When a device is lost or compromised, publish a revocation. The statement format is parallel to the binding:

oc-lock:device-revoke:v2
address: <btc_address>
device_id: <device_id>
revoked_at: <iso8601 utc>

Ideally the revocation is signed by the same Bitcoin address via BIP-322 (from another device, if one exists). If no wallet is available, the revocation can be published unsigned — conforming senders treat it as advisory. Either way, the kind-30078 event has device_pk: "revoked" so senders learn to stop encrypting to that key.

tags: [
  ["d",           "oc-lock:device:<btc_address>"],
  ["addr",        "<btc_address>"],
  ["device_id",   "<device_id>"],
  ["device_pk",   "revoked"],
  ["binding_sig", "<base64(revocation_sig) | empty>"]
]
content: <revocation_statement>

Conforming senders MUST refuse to encrypt to a record where device_pk === "revoked".

Multi-device

Publish one record per device. Use a compound d tag:

oc-lock:device:<btc_address>:<device_id>

Senders fetching the address get all active device records and encrypt once per device. Each device decrypts from its own entry in recipients[]. Losing one device doesn't lose the others' vaults.

Export and import

Device secrets can be exported as JSON for migration:

{
  "$schema": "oc-lock/device-export/v1",
  "exported_at": "2026-04-22T…",
  "device": {
    "address":             "bc1q…",
    "device_id":           "…",
    "device_pk":           "…",
    "device_sk_b64url":    "…",   // base64url of the 32-byte secret
    "created_at":          "…",
    "binding_statement":   "oc-lock:device-bind:v2\naddress: …\n…",
    "binding_sig_base64":  "…",
    "published":           ["wss://…"]
  }
}

Plaintext exports must be treated like a wallet backup. Anyone with the file can decrypt every envelope addressed to that device.

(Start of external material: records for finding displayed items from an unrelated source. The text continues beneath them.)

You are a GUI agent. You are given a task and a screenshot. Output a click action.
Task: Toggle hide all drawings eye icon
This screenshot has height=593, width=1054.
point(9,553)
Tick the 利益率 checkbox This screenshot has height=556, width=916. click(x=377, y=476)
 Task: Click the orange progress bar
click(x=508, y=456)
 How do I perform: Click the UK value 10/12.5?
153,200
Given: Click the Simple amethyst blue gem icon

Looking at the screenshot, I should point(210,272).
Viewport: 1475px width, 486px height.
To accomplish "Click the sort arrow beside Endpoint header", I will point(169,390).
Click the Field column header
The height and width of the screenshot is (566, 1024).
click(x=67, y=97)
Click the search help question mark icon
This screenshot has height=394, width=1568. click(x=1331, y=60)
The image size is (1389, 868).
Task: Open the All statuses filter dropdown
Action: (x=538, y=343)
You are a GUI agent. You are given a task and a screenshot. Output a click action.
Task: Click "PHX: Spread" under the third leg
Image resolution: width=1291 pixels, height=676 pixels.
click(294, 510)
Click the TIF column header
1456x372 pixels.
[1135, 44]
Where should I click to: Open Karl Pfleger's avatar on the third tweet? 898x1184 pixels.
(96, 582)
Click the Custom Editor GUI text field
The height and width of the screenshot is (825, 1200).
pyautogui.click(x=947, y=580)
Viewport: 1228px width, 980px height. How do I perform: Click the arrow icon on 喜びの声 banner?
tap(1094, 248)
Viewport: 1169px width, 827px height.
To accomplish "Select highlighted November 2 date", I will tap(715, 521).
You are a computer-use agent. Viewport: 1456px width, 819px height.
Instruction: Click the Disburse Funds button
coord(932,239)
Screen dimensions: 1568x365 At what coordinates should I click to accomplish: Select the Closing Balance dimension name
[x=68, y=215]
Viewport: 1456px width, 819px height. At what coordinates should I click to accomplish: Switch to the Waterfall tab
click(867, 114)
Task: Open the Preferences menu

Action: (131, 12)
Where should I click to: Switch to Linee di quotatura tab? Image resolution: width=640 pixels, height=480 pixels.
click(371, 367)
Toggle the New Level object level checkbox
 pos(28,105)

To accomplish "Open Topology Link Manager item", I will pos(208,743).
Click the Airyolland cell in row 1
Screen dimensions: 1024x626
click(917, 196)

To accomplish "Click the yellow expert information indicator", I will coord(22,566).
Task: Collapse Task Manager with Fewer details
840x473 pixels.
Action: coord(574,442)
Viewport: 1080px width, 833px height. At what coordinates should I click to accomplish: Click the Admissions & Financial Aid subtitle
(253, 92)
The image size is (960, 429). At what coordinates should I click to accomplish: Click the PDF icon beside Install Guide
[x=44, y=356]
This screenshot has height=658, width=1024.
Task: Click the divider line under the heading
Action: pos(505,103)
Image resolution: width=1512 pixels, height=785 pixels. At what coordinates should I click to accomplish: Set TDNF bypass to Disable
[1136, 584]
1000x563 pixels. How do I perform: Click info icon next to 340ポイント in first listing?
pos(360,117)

The web client offers two export flavours at the device manager:

1. Plaintext — the v1 JSON described above. Convenient for piping into other tools, dangerous at rest on disk.
2. Passphrase-encrypted (oc-lock/device-export/v2) — the v1 JSON bytes are wrapped under a passphrase-derived key (same PBKDF2 + AES-GCM used by the device-lock flow). The exported file reveals only address in plaintext; everything else requires the passphrase to unlock. Safe at rest; the right default for backups.

Import is the inverse: drop a JSON file on the device manager. The manager auto-detects v1 vs v2 and prompts for a passphrase when needed.

Encryption at rest

The device secret sits unwrapped in IndexedDB by default. A "lock this device" flow wraps it under a user-chosen passphrase via PBKDF2-SHA256 (600,000 iterations, the OWASP 2023 baseline) + AES-256-GCM; unlocking requires the passphrase. This is opt-in because always-on passphrase prompts defeat the "one click" UX promise — but for long-lived devices or shared laptops it's the right tradeoff.

A passphrase-encrypted device record stores the per-vault iteration count alongside the ciphertext, so old vaults remain readable after the protocol-wide default is raised. The alg identifier is versioned (pbkdf2-sha256-aes256gcm/v1) so a future parameter family change (e.g. switch to argon2id) produces a distinct tag rather than silently changing semantics.

Compliance checklist

A conforming device-key implementation MUST:

• Generate device_sk via X25519 keypair generation; never log or transmit it.
• Build binding statements byte-for-byte per the canonical LF-terminated format.
• Publish kind-30078 with all six required tags (d, addr, device_id, device_pk, alg, binding_sig).
• Derive Nostr authorship from HKDF(device_sk, salt="oc-lock/v2/nostr-key") for determinism.
• Replace rather than append on rotation (same d tag).
• Refuse to encrypt to any record where device_pk === "revoked".
• Verify binding_sig against addr before using the record to encrypt. This is load-bearing: without it, a hostile Nostr relay can substitute an attacker's device_pk for the recipient's real one and the sender encrypts to the attacker. The reference web client runs every fetched record through a BIP-322 verifier and rejects any record whose signature doesn't match the claimed address.

See the specification §3 for the normative rules and SECURITY.md for the threat model.